La popularidad es sobradamente recompensada en nuestra cultura del espectáculo y el anonimato es castigado duramente. Sin embargo es importante cuestionar si existe una verdadera trascendencia y permanencia desde la glorificación de propuestas artísticas que solamente escandalizan, entretienen y enriquecen —cada vez más— a unos pocos.

¿Por qué no impulsar el arte que alimenta el intelecto, la sensibilidad y el espíritu? ¿Por qué no, en vez de caer en trampas mercadológicas o reaccionar en automático ante temas de polémica fácil, mejor poner atención a la verdadera poesía? Y es que los grandes contenidos dignifican al espectador y lo convierten en gran público, en oposición a una masa anónima y manipulable.

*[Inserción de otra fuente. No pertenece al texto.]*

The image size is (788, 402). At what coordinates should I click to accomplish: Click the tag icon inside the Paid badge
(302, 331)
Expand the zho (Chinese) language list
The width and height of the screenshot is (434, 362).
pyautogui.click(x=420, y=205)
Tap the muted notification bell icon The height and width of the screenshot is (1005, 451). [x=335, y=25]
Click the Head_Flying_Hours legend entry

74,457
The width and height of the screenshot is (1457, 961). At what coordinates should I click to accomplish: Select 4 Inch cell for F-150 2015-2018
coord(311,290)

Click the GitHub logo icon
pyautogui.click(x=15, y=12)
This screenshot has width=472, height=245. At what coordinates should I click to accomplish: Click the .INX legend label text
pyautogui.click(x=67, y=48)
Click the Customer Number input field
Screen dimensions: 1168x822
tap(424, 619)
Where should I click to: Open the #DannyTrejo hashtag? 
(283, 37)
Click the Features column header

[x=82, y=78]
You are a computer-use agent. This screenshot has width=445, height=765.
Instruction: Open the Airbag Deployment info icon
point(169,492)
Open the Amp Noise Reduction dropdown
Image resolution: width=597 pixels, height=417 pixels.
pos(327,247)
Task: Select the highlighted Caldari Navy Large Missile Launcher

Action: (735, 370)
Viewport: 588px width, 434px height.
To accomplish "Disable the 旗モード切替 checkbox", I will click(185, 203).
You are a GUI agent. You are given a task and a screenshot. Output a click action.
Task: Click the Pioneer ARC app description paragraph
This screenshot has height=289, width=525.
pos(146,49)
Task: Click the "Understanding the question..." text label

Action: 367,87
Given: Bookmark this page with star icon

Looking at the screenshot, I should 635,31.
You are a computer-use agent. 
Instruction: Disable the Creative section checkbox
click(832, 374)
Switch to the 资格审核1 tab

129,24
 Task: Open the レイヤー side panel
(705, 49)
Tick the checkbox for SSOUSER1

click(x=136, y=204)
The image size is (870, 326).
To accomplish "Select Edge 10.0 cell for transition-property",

Vivimos tiempos donde abiertamente se rinde culto al disparate, a la violencia y a la falsedad. Se ha perdido todo sentido del absoluto y el respeto sagrado por el ser humano. Esto permite que haya bananas de 120 mil dólares. Mientras tanto, ¿cuántos verdaderos artistas viven en la sombra? ¿Cuántas obras de arte merecerían mucho más interés? ¿Cómo y dónde descubrirlas? Hasta que eso suceda queda la proverbial pregunta: ¿hace ruido el árbol que cae cuando no hay nadie cerca para escucharlo?